= Work instruction =
Leave out the pictures and retype exactly the lines from the one with "Where should I click to: Open" through the end of the records.

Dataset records

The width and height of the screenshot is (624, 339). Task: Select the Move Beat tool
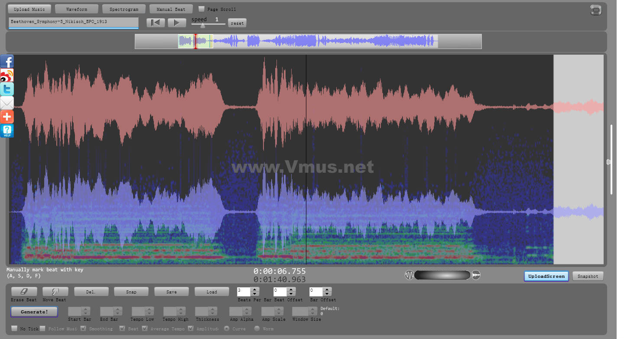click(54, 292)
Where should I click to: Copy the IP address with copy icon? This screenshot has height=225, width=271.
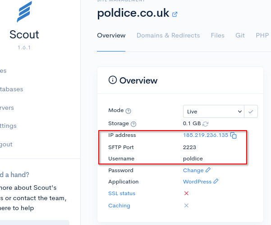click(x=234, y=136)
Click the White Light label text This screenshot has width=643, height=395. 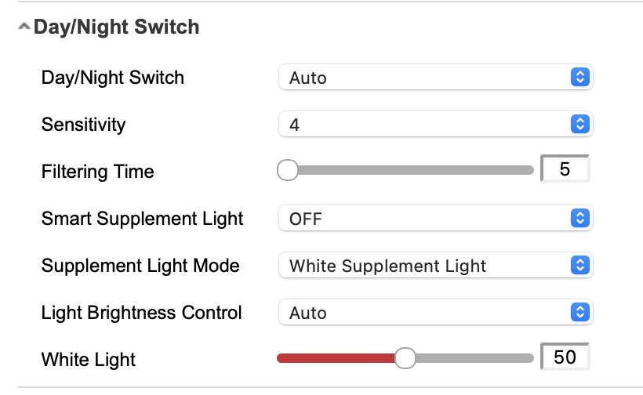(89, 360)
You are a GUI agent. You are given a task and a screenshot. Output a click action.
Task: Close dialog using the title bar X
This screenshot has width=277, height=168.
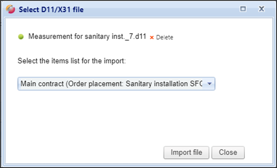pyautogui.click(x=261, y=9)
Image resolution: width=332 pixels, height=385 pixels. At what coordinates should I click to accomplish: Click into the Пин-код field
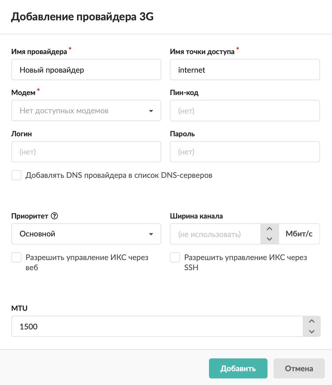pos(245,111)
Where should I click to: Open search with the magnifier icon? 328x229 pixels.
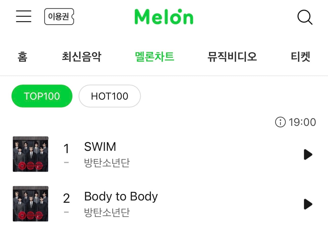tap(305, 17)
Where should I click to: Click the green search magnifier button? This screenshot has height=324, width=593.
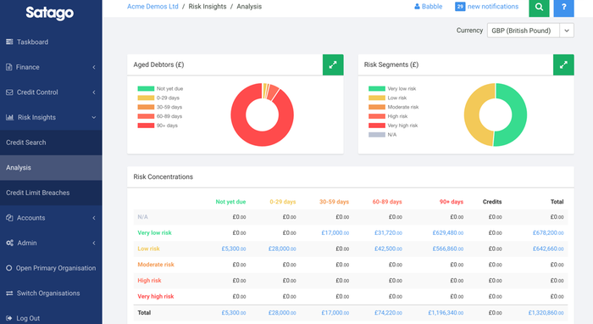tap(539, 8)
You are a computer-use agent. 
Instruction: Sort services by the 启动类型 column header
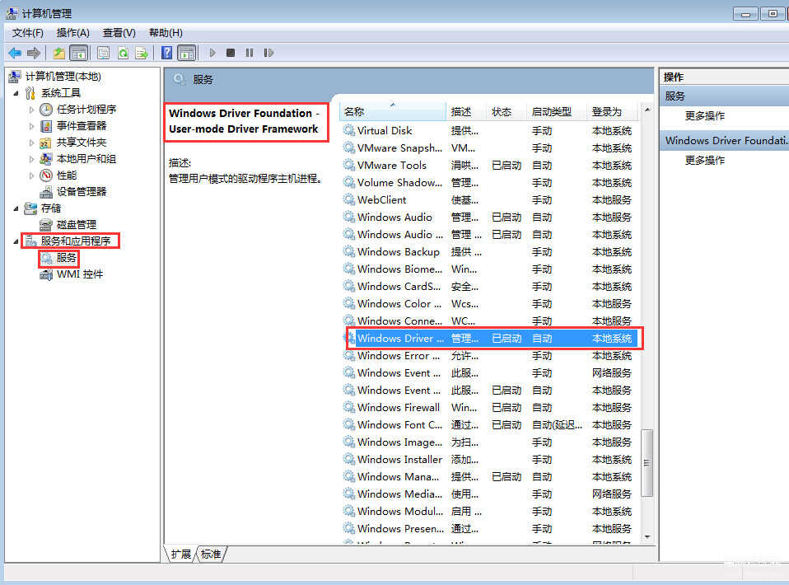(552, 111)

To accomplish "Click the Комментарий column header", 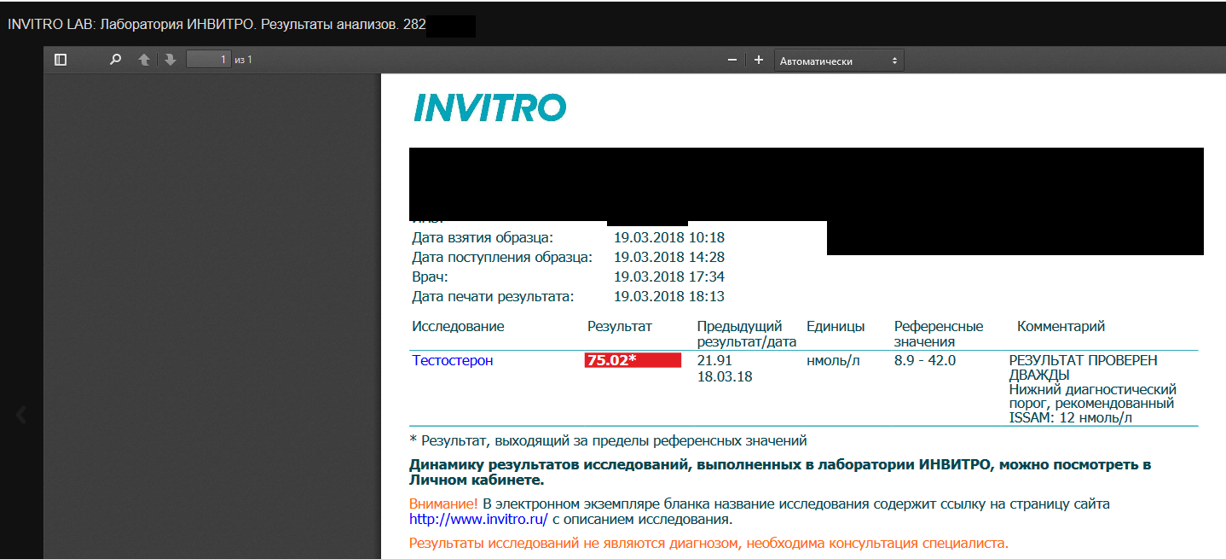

= Output below =
Where should I click to: Open search with the magnifier icon? 328x229 pixels.
tap(305, 17)
Where should I click to: Click the green search magnifier button? This screenshot has height=324, width=593.
tap(539, 8)
You are a computer-use agent. 
Instruction: Sort services by the 启动类型 column header
(552, 111)

To accomplish "Click the Комментарий column header", 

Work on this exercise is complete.